I am using
gpg to encrypt and decrypt a file. Here are the steps I am doing taking reference from this question:
# Sender gpg --encrypt --recipient email@example.com --output confidential.pgp confidential.txt gpg -–sign –-local-user firstname.lastname@example.org --output signed.pgp confidential.pgp # Recipient gpg --decrypt –output confidential.pgp signed.pgp gpg --decrypt –output confidential.txt confidential.gpg
It works, but is this the correct way to encrypt, sign and decrypt a file if the signature verification has to be made mandatory at the recipient end? Especially, decrypting twice seems a bit odd. Can this be done in a single command?
I tried using
--signdirectly in the encryption command, but it just warns and decrypts the file which doesn't satisfy the mandatory signing requirement. Here is the official manual, but it doesn't talk about doing everything in a single step.
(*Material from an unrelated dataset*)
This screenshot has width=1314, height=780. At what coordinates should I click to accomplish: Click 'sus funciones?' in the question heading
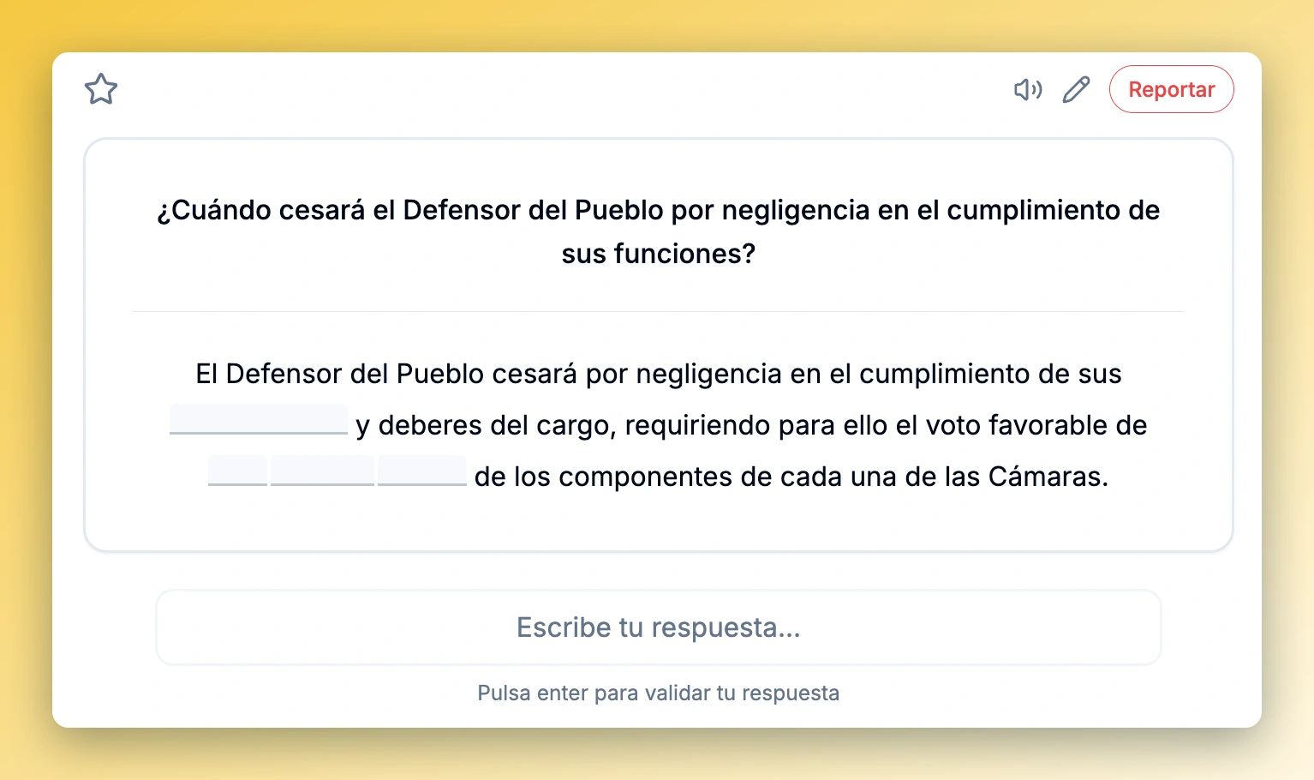coord(658,254)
# Sender gpg -–sign –-local-user email@example.com --encrypt --recipient firstname.lastname@example.org --output signed.pgp confidential.txt # Recipient gpg --decrypt –output confidential.txt signed.pgp
After some research, I found a very related question which seems to indicate that
gnupg --sign --encrypt first signs and then
encrypts a document. So we will have to
decrypt it first anyway to see the document. It can optionally output the status using
--status-fd which can be used to check if the signature is fine using a simple script. So the code would look like:
# Sender gpg -–sign –-local-user email@example.com --encrypt --recipient firstname.lastname@example.org --output signed.pgp confidential.txt # Recipient gpg --decrypt --status-fd –output confidential.txt signed.pgp | verify
verify is a shell script that checks the status registers and aborts if required.